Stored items
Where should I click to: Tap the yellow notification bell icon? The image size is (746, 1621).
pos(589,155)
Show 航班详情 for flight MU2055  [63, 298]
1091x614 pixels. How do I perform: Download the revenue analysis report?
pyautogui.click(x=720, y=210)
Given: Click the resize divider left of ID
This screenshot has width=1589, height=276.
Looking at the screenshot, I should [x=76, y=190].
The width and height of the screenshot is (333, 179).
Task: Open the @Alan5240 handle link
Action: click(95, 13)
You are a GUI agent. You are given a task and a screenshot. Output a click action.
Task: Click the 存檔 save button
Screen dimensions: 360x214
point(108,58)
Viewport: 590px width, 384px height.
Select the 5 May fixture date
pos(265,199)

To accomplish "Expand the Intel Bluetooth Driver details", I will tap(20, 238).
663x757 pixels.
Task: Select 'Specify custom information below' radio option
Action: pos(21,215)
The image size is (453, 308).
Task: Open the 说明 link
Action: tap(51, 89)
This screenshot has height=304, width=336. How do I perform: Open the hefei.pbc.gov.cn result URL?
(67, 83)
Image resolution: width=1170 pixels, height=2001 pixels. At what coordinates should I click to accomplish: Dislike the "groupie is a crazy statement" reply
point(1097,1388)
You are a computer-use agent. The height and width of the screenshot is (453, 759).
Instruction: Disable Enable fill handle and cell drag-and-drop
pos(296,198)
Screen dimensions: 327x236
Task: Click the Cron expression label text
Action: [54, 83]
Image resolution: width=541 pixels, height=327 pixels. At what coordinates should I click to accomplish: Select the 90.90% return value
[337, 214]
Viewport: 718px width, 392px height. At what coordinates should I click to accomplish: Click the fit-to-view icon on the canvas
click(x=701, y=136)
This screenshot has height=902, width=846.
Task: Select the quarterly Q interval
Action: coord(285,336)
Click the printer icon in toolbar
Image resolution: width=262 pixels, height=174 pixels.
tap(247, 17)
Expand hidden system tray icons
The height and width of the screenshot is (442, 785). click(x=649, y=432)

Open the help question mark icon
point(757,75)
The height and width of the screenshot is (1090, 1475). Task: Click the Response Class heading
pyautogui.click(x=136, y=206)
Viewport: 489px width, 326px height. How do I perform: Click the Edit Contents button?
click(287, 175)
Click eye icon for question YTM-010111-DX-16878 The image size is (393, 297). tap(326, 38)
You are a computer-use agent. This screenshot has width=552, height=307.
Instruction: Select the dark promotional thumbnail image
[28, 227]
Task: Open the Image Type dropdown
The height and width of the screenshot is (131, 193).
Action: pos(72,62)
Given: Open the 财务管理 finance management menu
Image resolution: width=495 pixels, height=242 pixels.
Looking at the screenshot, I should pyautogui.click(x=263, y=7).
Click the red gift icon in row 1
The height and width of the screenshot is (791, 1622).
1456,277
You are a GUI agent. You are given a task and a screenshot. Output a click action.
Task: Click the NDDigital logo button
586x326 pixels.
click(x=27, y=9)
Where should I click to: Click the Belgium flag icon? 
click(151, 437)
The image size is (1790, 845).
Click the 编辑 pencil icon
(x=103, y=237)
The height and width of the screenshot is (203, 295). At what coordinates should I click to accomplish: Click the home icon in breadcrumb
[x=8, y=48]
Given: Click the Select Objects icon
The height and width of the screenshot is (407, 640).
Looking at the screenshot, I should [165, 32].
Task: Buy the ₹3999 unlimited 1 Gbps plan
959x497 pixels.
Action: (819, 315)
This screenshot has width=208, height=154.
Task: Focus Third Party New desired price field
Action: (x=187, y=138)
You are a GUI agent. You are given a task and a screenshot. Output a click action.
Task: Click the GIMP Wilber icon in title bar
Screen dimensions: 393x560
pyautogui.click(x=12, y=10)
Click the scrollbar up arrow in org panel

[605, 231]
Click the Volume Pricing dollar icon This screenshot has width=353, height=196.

PROBLEM DETAILS:
Pull from the data each line where the string "computer" turns up.

EXPECTED ANSWER:
You are a computer-use agent. The height and width of the screenshot is (453, 759).
You are a computer-use agent. This screenshot has width=552, height=307.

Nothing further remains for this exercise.